I wrote up a thing for my upcoming number theory class, and I thought some people on here might be interested. This is an attempt to give the flavor of how arithmetic geometry (my subfield of number theory) works, and what it looks like. Reminder that the math should render on my blog.
We’ll start with the pythagorean theorem, which states that if a right triangle has side lengths of $a$ and $b$ and a hypotenuse of length $c$, then $a^2 + b^2 = c^2$. Most of you can probably think of a set of integers that solve this equation; two common examples are $(3,4,5)$ and $(5,12,13)$.
Definition: A pythagorean triple is a triple of integers $(a,b,c)$ that satisfies the equation $a^2 + b^2 = c^2$.

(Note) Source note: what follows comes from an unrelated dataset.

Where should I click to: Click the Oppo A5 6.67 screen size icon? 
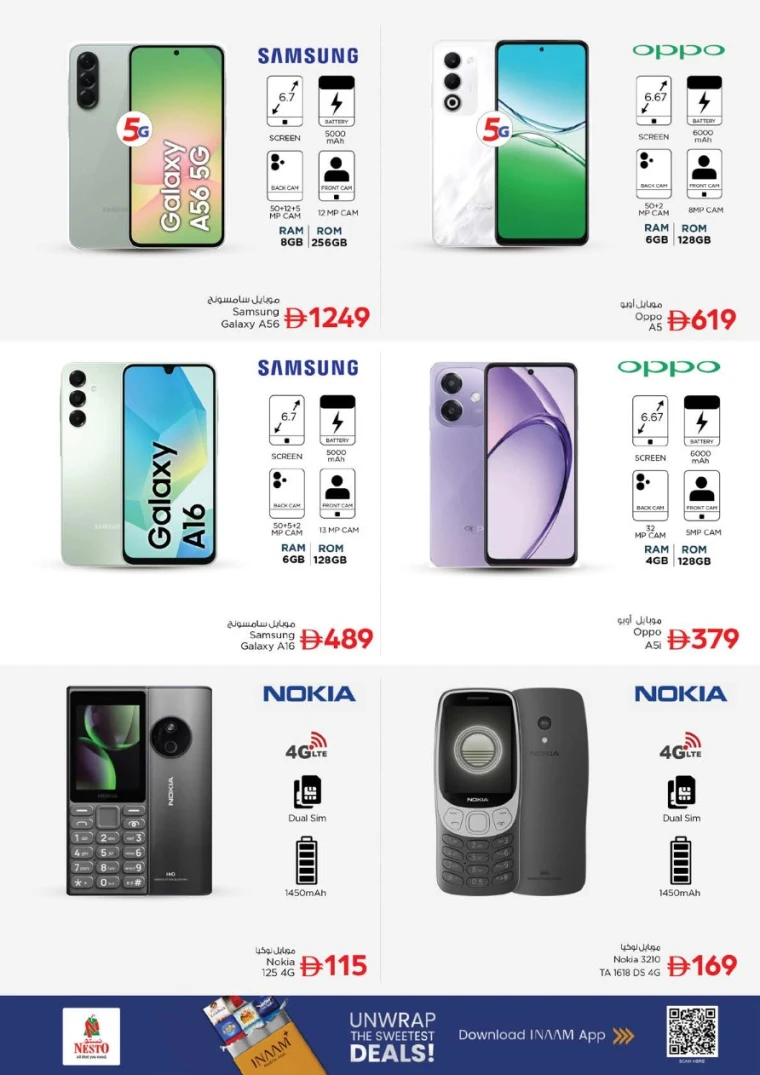pos(653,101)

However, it’s not actually that easy to find these pythagorean triples. If you pick a random pair of integer side lengths, the hypotenuse will usually not be an integer; famously, the Pythagoreans discovered irrational numbers by considering the right triangle with side lengths $(1,1, \sqrt{2})$—and then found the concept of irrational numbers so religiously disturbing that revealing it to outsiders punishable by death.
So integer solutions definitely exist, but are not trivial to find. So we might ask how many solutions there are.
Question: How many pythagorean triples exist?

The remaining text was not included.